Reaching for the stars: Claridge eyes plan to build 60-storey residential tower in Little Italy

Claridge condo
Claridge's proposed new mixed-use tower at the corner of Preston Street and Carling Avenue would soar 188 metres, surpassing Ottawa's current tallest building by more than 40 metres. Image courtesy Claridge Homes

The builder of the city’s tallest highrise is upping the ante with its latest development proposal – a 60-storey tower in Little Italy that would soar more than 40 metres above the current record-holder.

Claridge Homes has filed an application to construct a mixed-use residential and retail complex at 829 Carling Ave., on the northwest corner of Preston Street, that would top out at 188 metres. The site is directly across the street from another Claridge development, the 45-storey Icon condo tower that’s nearing completion and now holds the title of Ottawa’s tallest building at 143 metres.

Designed by Toronto’s Hariri Pontarini Architects, the new project would include a total of 459 residential units along with about 2,800 square feet of ground-floor retail space and a “tree-lined promenade” that would connect Carling Avenue and Preston Street.

A combination underground-and-above-ground parking garage integrated into the building would have spots for 385 vehicles and 230 bicycles.
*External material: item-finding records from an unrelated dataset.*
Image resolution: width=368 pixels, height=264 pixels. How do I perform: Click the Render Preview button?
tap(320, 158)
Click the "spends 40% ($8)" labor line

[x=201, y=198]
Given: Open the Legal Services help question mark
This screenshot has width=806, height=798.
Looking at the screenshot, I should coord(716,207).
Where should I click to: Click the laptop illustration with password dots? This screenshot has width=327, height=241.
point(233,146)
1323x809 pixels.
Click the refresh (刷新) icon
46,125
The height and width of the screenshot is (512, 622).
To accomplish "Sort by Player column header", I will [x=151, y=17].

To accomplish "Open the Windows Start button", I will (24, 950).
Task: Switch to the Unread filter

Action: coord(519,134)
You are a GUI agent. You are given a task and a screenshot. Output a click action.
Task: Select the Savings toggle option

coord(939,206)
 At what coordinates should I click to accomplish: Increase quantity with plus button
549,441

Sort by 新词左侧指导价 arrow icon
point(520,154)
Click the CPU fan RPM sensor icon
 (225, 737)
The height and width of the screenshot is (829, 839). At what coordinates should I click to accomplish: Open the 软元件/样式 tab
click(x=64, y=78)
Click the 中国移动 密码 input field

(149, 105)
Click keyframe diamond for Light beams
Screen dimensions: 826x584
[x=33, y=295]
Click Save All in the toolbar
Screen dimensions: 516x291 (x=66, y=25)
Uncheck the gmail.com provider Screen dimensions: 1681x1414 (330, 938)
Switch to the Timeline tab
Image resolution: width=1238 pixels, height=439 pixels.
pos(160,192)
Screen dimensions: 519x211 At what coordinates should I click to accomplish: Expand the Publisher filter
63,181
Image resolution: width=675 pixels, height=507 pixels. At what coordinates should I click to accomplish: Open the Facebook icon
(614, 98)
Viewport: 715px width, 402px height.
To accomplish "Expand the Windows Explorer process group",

An amenity space on the eighth floor would feature a patio, pool, gym and fitness studio as well as theatre, entertainment and meeting rooms. 

The 0.4-acre site is located in the heart of what’s become ground zero for a spate of lofty mixed-use proposals. 

Claridge Carling building full height
A rendering of Claridge's proposed building at 829 Carling Ave.

While current zoning limits buildings to nine storeys, the city’s secondary plan allows developers to go higher on Carling Avenue near the Dow’s Lake LRT station in an effort to encourage intensification. Buildings taller than 55 storeys require an Official Plan amendment.

Claridge vice-president Neil Malhotra said he doesn’t expect an outcry over the building’s proposed height. 

He noted the city has already opened the door to “super-tall buildings” in the neighbourhood after green-lighting projects such as the Icon and Richcraft’s proposal for a trio of towers as tall as 55 storeys just down the street at 845 Carling Ave.

Just a few hundred metres to the north, Trinity Development Group is aiming even higher, spearheading a plan to construct a multi-tower project near Bayview Station with two highrises that would be more than 200 metres tall.

“The reality is we’ve got a real shortfall in (residential) units in Ottawa,” Malhotra said, adding market demand will determine whether the project will be a rental or a condo building. 

“We’re going to need bigger, bolder projects to try and address the housing supply shortage that we have in our market.”

Somerset Coun. Catherine McKenney, who represents the area, agreed height likely won’t be an issue with nearby residents. 

Greenspace benefits

McKenney said the neighbourhood is already home to a number of highrises, with more in the development pipeline. Residents also stand to benefit from potential investments in local greenspace that Claridge could make in exchange for increased height and density, the councillor added. 

“That’s where you want intensification,” McKenney said of the Carling-Preston corridor. “I don’t see this (proposal), at least now, as being overly contentious.”

Still, McKenney is concerned about the project’s potential traffic impact, arguing the proposed total of 385 parking spots is “far too many” for a building that’s located less than a block from the Trillium LRT line and just north of the proposed new Civic Hospital campus.

“We accommodate that kind of height because it’s (near) light rail,” they said. “You can’t come back then and ask for excessive vehicle parking. That’s something that we’re going to have to look at.”

Malhotra stressed that nothing is written in stone, noting that certain aspects of the plan such as the parking and public-realm components could be altered after consultations with city staff and the public.

“This is the start of the process, not the end of the process,” he said. “There’s always refinements in any planning application.”